Более того, в вещах, признанных совершенными, но причина и намерение которых неизвестны, тот, кто бросает свои догадки на худшую сторону, пристрастен и злобен. Так поступают комедианты, которые утверждают, что Пелопоннесская война была развязана Периклом из любви к Аспасии или ради Фидия, а не из-за какого-либо желания чести или амбиции сокрушить пелопоннесское высокомерие и ни в чем не уступать лакедемонянам. Ибо те, кто предполагает дурную причину для похвальных дел и достойных действий, пытаясь клеветой внушить зловещие подозрения в отношении деятеля, когда они не могут открыто порицать поступок, — как те, кто приписывает убийство Александра-тирана Фебе не какому-либо великодушию или ненависти к пороку, а некой женской ревности и страсти, и те, кто говорит, что Катон убил себя из страха, что Цезарь подвергнет его более позорной смерти, — такие люди явно в высшей степени завистливы и злобны.
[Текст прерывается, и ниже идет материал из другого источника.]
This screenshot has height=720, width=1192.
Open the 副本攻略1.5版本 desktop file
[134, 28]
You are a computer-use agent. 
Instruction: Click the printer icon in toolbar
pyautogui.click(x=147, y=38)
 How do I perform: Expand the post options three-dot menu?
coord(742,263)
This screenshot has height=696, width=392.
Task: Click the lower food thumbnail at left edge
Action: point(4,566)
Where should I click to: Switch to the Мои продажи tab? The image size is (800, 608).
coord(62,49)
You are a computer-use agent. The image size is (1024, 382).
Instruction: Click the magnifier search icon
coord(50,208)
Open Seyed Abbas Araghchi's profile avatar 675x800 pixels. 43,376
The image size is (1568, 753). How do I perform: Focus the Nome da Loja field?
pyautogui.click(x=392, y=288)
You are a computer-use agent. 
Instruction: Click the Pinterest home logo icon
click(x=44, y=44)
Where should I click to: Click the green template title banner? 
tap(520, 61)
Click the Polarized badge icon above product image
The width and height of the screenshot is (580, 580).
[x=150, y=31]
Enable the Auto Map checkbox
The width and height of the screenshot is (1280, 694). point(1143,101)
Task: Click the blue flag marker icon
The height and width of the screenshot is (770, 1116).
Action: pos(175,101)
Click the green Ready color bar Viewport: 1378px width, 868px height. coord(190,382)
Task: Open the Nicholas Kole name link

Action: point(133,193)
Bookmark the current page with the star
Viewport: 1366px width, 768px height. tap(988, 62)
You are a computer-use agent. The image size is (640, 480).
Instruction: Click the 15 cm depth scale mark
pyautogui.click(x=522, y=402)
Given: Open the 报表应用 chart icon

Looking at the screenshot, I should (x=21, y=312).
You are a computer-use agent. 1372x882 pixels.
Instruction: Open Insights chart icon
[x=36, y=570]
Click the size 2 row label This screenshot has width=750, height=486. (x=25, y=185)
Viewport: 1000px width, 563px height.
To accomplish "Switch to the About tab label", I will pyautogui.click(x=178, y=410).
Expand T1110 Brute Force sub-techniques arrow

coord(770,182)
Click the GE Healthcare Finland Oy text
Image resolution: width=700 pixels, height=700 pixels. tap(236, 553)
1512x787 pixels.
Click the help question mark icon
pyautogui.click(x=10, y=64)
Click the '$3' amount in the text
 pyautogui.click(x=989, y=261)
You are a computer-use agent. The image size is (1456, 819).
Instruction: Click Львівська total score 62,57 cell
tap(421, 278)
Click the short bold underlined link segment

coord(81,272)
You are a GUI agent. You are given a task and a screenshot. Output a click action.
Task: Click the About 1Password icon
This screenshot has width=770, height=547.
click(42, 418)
Историческое повествование также более или менее виновно в злобе, в зависимости от того, как оно излагает способ действия; как если бы кто-то, как говорят, совершил подвиг скорее деньгами, чем храбростью, как некоторые утверждают о Филиппе; или же легко и без всякого труда, как говорят об Александре; или же не благоразумием, а Фортуной, как враги Тимофея рисовали города, падающие в его сети, пока он спал. Ибо они, несомненно, умаляют величие и красоту действий, отрицая, что совершивший их сделал их благородно, усердно, добродетельно и самостоятельно.